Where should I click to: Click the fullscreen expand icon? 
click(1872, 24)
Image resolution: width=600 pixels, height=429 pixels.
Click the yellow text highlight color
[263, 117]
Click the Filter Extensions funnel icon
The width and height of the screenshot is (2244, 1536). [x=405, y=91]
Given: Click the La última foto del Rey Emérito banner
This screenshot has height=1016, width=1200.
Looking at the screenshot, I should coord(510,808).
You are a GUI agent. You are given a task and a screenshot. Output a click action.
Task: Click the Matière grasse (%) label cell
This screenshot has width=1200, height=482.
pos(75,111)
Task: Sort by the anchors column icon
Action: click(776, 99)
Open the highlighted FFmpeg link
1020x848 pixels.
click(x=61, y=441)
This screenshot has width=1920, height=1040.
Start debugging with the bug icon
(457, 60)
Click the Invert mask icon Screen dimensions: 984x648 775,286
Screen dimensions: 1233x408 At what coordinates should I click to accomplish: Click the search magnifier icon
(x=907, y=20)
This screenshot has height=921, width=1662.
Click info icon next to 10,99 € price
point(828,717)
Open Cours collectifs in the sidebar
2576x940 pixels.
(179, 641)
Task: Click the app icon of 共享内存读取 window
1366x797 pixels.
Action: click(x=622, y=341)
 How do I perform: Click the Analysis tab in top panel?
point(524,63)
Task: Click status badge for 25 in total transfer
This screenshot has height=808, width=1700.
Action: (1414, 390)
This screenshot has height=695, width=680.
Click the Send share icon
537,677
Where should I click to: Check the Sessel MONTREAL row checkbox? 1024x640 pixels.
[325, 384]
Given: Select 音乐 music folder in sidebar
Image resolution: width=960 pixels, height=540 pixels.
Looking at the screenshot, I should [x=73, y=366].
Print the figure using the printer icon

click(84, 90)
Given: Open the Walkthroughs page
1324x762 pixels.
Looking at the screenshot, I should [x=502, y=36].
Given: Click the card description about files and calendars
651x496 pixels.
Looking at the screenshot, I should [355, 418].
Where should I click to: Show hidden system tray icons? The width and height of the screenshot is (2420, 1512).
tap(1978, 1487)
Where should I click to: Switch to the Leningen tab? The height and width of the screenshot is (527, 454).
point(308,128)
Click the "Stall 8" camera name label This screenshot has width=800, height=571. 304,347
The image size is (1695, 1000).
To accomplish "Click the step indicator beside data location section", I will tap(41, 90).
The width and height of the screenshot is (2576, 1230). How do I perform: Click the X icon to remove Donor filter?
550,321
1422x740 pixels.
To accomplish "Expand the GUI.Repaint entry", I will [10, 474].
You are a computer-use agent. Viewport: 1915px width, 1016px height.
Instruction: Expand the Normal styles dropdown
*****
SET TASK
Can you return all of the data above, every line in its original order, with nothing changed?

THE ANSWER
Where should I click to: Click the fullscreen expand icon? 
click(1872, 24)
Image resolution: width=600 pixels, height=429 pixels.
Click the yellow text highlight color
[263, 117]
Click the Filter Extensions funnel icon
The width and height of the screenshot is (2244, 1536). [x=405, y=91]
Given: Click the La última foto del Rey Emérito banner
This screenshot has height=1016, width=1200.
Looking at the screenshot, I should coord(510,808).
You are a GUI agent. You are given a task and a screenshot. Output a click action.
Task: Click the Matière grasse (%) label cell
This screenshot has width=1200, height=482.
pos(75,111)
Task: Sort by the anchors column icon
Action: click(776, 99)
Open the highlighted FFmpeg link
1020x848 pixels.
click(x=61, y=441)
This screenshot has width=1920, height=1040.
Start debugging with the bug icon
(457, 60)
Click the Invert mask icon Screen dimensions: 984x648 775,286
Screen dimensions: 1233x408 At what coordinates should I click to accomplish: Click the search magnifier icon
(x=907, y=20)
This screenshot has height=921, width=1662.
Click info icon next to 10,99 € price
point(828,717)
Open Cours collectifs in the sidebar
2576x940 pixels.
(179, 641)
Task: Click the app icon of 共享内存读取 window
1366x797 pixels.
Action: click(x=622, y=341)
 How do I perform: Click the Analysis tab in top panel?
point(524,63)
Task: Click status badge for 25 in total transfer
This screenshot has height=808, width=1700.
Action: (1414, 390)
This screenshot has height=695, width=680.
Click the Send share icon
537,677
Where should I click to: Check the Sessel MONTREAL row checkbox? 1024x640 pixels.
[325, 384]
Given: Select 音乐 music folder in sidebar
Image resolution: width=960 pixels, height=540 pixels.
Looking at the screenshot, I should [x=73, y=366].
Print the figure using the printer icon

click(84, 90)
Given: Open the Walkthroughs page
1324x762 pixels.
Looking at the screenshot, I should [x=502, y=36].
Given: Click the card description about files and calendars
651x496 pixels.
Looking at the screenshot, I should [355, 418].
Where should I click to: Show hidden system tray icons? The width and height of the screenshot is (2420, 1512).
tap(1978, 1487)
Where should I click to: Switch to the Leningen tab? The height and width of the screenshot is (527, 454).
point(308,128)
Click the "Stall 8" camera name label This screenshot has width=800, height=571. 304,347
The image size is (1695, 1000).
To accomplish "Click the step indicator beside data location section", I will tap(41, 90).
The width and height of the screenshot is (2576, 1230). How do I perform: Click the X icon to remove Donor filter?
550,321
1422x740 pixels.
To accomplish "Expand the GUI.Repaint entry", I will [10, 474].
You are a computer-use agent. Viewport: 1915px width, 1016px height.
Instruction: Expand the Normal styles dropdown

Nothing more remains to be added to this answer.